Pam Borton

The former University of Minnesota basketball coach is still providing guidance to competitive young women—these days, in the business world.
Pam Borton

As a front-office employee of the Minnesota Vikings, Katie Bernhjelm was driven to lead and succeed. In Pam Borton, she found a mentor who could coach her to rise to the next level.

When the two women met, Bernhjelm was a coordinator of marketing partnerships for Minnesota Vikings Football LLC. She’d been working for the team for three years, helping manage all of the marketing assets for the team’s sponsors, including TV, radio, websites, website advertising and social media advertising.

Bernhjelm met Borton through the mentorship program at TeamWomenMN, a nonprofit Borton co-founded in 2012 to bring professional women together for mentoring and leadership development. “I was looking for someone who was willing to be honest with me and help push me,” Bernhjelm says. She was “assigned” to Borton, and it turned out to be an excellent match. Borton “definitely understood the culture of being part of a sports team and was able to provide me really good feedback about things I was facing,” she says.

Borton was the most successful women’s basketball coach in University of Minnesota history. During her quarter-century as a Division I coach (12 of them in the Big 10), she coached teams to one Final Four appearance, one Elite Eight, three straight Sweet 16s and numerous NCAA tournament appearances. In 2014, after 12 years at the U and a few non-winning seasons, she was fired. But Borton’s reaction wasn’t a bitter one. Instead, she decided to continue coaching, but on an entirely different level. Along with Aimee Cohen and Sara Lebens, Borton co-founded Borton Partners, an executive coaching and consulting business based in St. Louis Park. “I’ve been a mentor my whole life with my student-athletes,” Borton says, so she believes the transition to business coaching was a logical one.

1016-PamBorton_S01.jpg Katie Bernhjelm


First, sports is business—even at the college level. Second, “people in the sports culture are usually more driven and competitive,” Borton says. And third, along with the competitive spirit, those working in the sports industry “get the whole team thing—teamwork and collaboration.”

Bernhjelm had a competitive spirit and a desire to move up the ranks. “I think it was important for me to help her understand that you’re not going to go from here to there overnight,” Borton says. In the driven environment of sports business, “sometimes you have to slow people down.”

Instead, Borton offered strategies for climbing the ladder.
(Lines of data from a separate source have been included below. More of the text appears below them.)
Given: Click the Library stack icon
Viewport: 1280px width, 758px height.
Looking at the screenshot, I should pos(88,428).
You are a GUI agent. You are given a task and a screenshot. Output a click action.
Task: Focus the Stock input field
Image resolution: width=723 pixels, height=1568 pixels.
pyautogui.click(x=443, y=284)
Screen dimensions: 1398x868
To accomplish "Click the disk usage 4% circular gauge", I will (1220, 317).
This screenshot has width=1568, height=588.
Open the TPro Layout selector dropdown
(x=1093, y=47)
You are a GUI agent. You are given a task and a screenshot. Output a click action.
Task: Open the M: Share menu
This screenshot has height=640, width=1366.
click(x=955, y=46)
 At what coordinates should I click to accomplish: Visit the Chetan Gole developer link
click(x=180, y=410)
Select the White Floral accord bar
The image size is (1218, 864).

As a coach, she knows that to get good at something, you need to practice (which can mean hours of unexciting drills). In business, it can require working on less-than-exciting stuff as well. “Even though I wasn’t in a leadership role as coordinator, [Borton] helped me demonstrate leadership in other ways—by having pride in your work, even if it’s on the most mundane project,” Bernhjelm says. “Even if it’s not something you necessarily want to work on.”

In addition, Borton advised her to manage “up”—in other words, to build relationships with other executives in the company and members of upper management, “just to informally learn more about how they got to where they are, how they lead, and the advice they were given along the way,” Bernhjelm recalls.

Borton also helped her establish specific professional goals. Those included learning how to have difficult conversations with her co-workers and leaders, such as asking for a promotion or dealing with a challenging work situation.

As an executive coach as well as mentor, Borton says her first step is “to give [clients and mentees] the confidence to have those conversations. It shows a lot of leadership skills to go and have them.” She also advises that people “message that conversation and frame that so you’re not putting the person you’re having the conversation with on their heels or in a defensive position.”

All of Borton’s strategic guidance bore fruit last fall when Bernhjelm became the Vikings’ manager of marketing partnerships. Though she has no direct reports, she is part of a group of managers supported by the coordinators, her former role. Borton’s mentorship drew to a close at the end of the year, but she and Bernhjelm remain in touch.

“It was great to have an outside perspective,” Bernhjelm says of her experience as Borton’s mentee. “I knew I could confide in her and have her point me in the right direction.”

As for Borton, she says that “being a mentor is one of the most important things we do as leaders and as executives. Helping other people become successful [is important], because others helped us get here.”